* [YOUR TASK]: Copy out every row below that contains the string "size", and treat uppercase and lowercase letters as different.

* [MATERIAL SUPPLIED]:
•••••
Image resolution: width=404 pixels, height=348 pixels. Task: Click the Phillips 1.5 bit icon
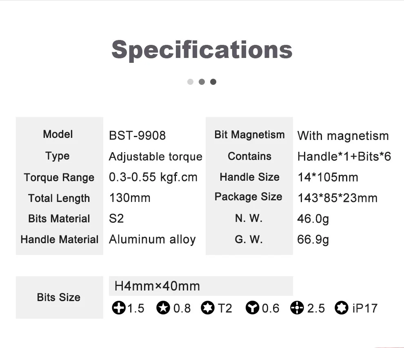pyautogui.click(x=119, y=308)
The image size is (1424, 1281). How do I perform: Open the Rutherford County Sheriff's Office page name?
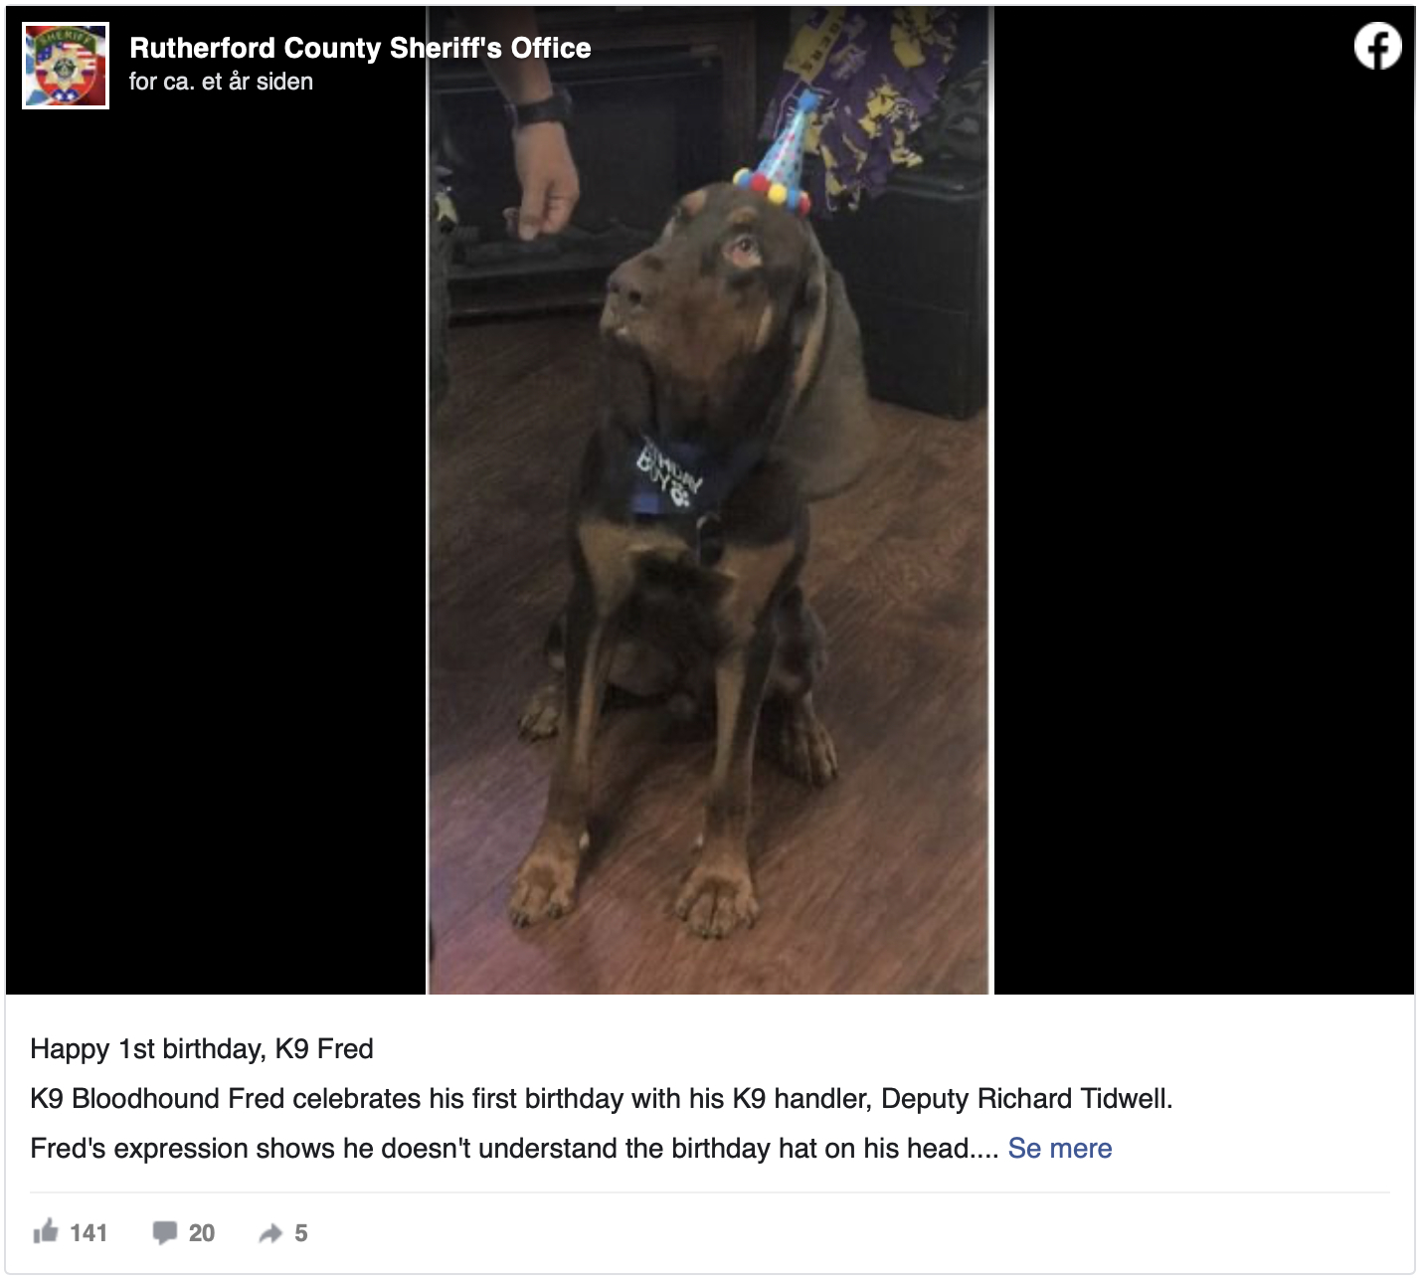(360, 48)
•••••
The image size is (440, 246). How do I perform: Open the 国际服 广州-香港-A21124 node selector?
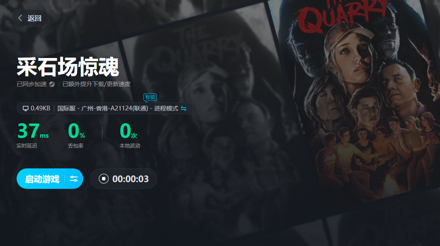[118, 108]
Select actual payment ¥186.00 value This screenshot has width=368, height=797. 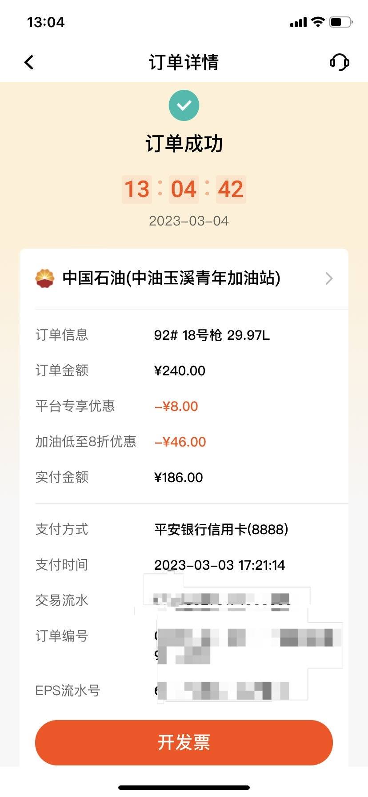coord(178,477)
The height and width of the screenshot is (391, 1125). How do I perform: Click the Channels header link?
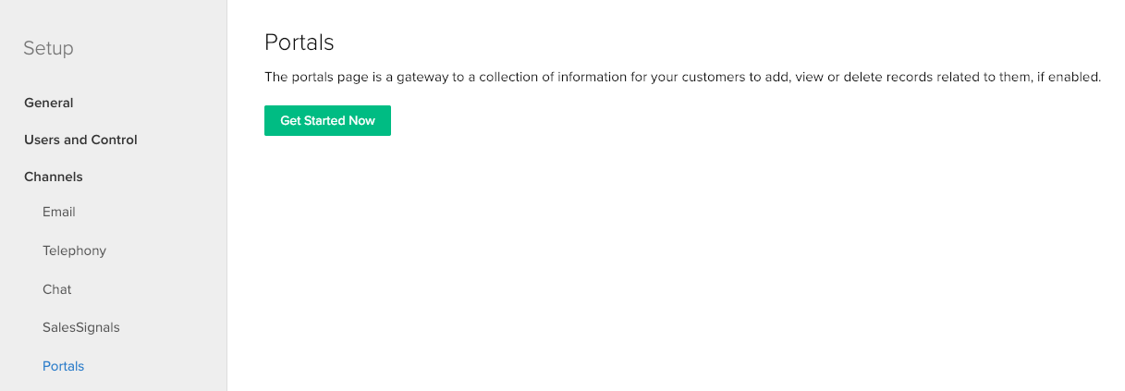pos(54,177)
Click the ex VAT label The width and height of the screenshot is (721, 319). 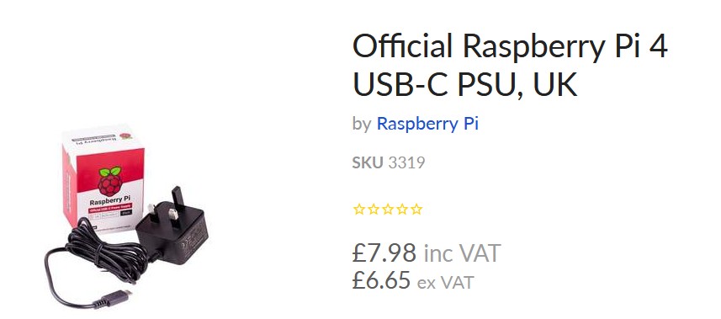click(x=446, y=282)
•••••
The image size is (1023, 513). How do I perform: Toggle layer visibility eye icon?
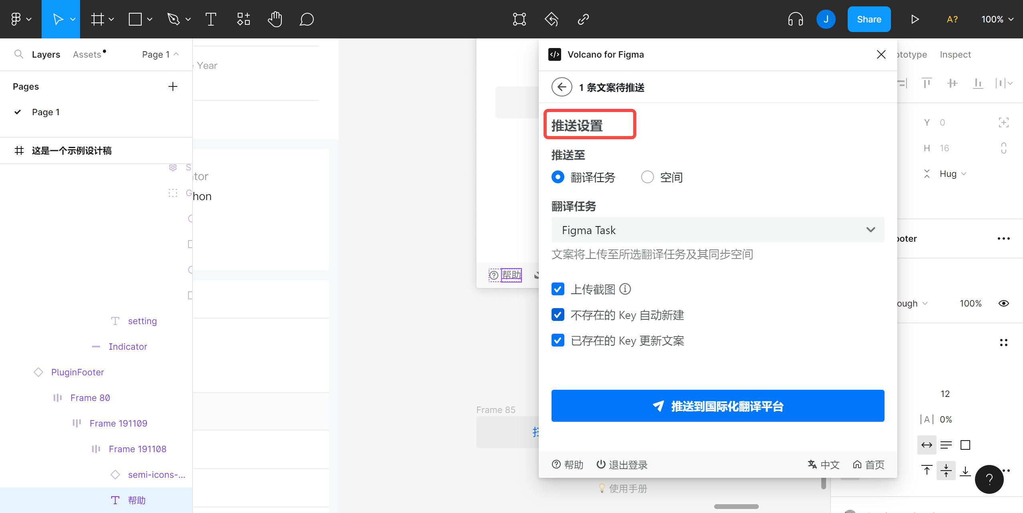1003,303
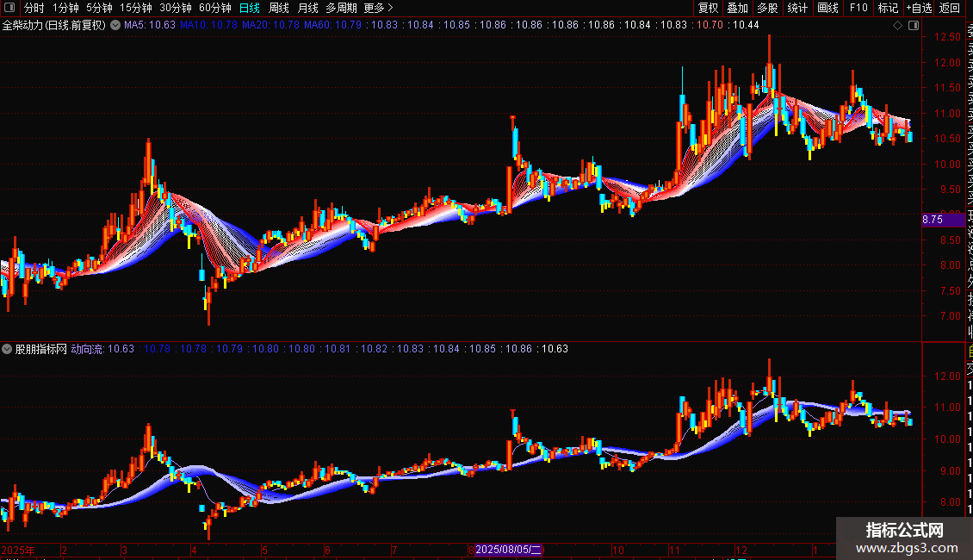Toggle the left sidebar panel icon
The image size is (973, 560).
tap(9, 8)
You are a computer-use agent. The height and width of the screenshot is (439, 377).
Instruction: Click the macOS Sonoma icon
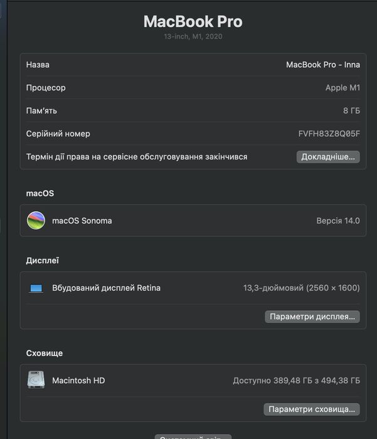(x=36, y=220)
•••••
* [EXPECTED ANSWER]:
The image size is (1424, 1281). How do I perform: Open the Rutherford County Sheriff's Office page name?
The image size is (440, 246). How do I perform: Open the 国际服 广州-香港-A21124 node selector?
The image size is (1023, 513). How do I perform: Toggle layer visibility eye icon?
The image size is (973, 560).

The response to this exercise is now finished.